Johns Hopkins University, in Baltimore, Maryland, is reckoning with new revelations about its connections to slavery

Washington (AFP) - Johns Hopkins, the celebrated philanthropist who supported the abolition of slavery and whose wealth allowed him to found the prestigious US university that bears his name, owned slaves, the Baltimore-based institution confirmed Friday.

The revelation by the university, which boasts a long tradition of inclusion, comes as the United States continues reckoning with its own history of racism after widespread protests against discrimination earlier this year.

Calls to dismantle statues of leaders from the historic slave-owning South have multiplied, and the legacies of some of America's "founding fathers" such as George Washington and Thomas Jefferson, also slave owners, have been reassessed.

"We have for almost 100 years communicated a story about our origins which is not correct," Johns Hopkins University president Ron Daniels said Friday in a Zoom discussion. 
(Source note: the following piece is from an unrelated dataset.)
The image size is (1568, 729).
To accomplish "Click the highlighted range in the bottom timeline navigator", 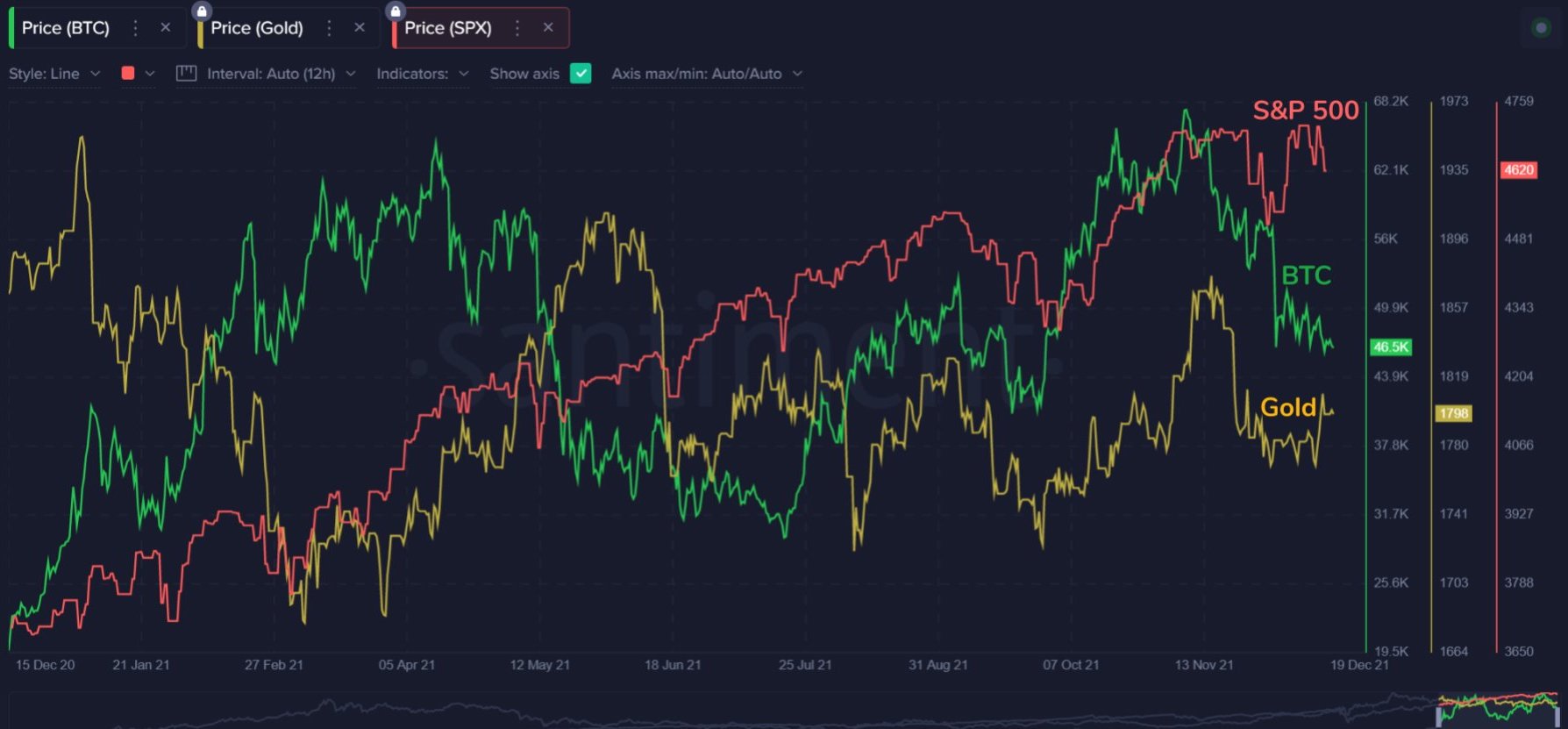I will coord(1500,709).
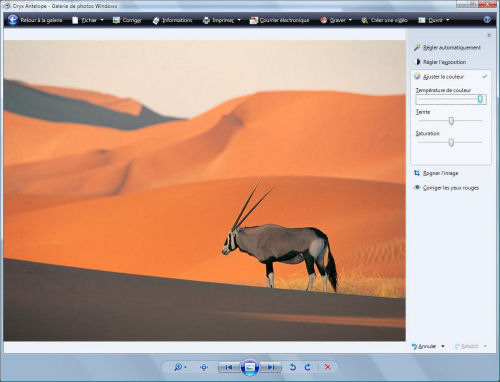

"The revelation of this part of Mr Hopkins' life is devastating," he added. 

Hopkins came from a wealthy Maryland family and made his fortune in commerce and banking.

Raised in the Quaker faith, a Protestant movement opposed to slavery, he supported President Abraham Lincoln during the Civil War. 

When he died in 1873, he bequeathed part of his fortune for the creation of an orphanage for Black children, a university and a hospital where all patients would be accepted regardless of gender or origin. 

But according to census records discovered this summer and dating from 1840 and 1850, Hopkins owned slaves -- one in 1840, and then four a decade later.  

There is no indication that he ever freed them.

The revelations are a shock for the elite private university founded in his name in 1876, and which has championed diversity from its base in the Maryland city with a predominantly Black population beset by poverty. 

Little remains of Johns Hopkins and his family. Much of his story is based on glowing newspaper articles published after his death and on the memoirs of his great-niece, Helen Hopkins Thom, which date from 1929. 

The work of finding the truth has only just begun, said Martha Jones, head of the university's commission to try to find the descendants of these unknown slaves. 

"We are at the beginning of dismantling what it turns out were foundational myths about the origins of not only Mr Hopkins' own life, but the trajectory of his life and ultimately the gift that he makes that establishes this institution," she said.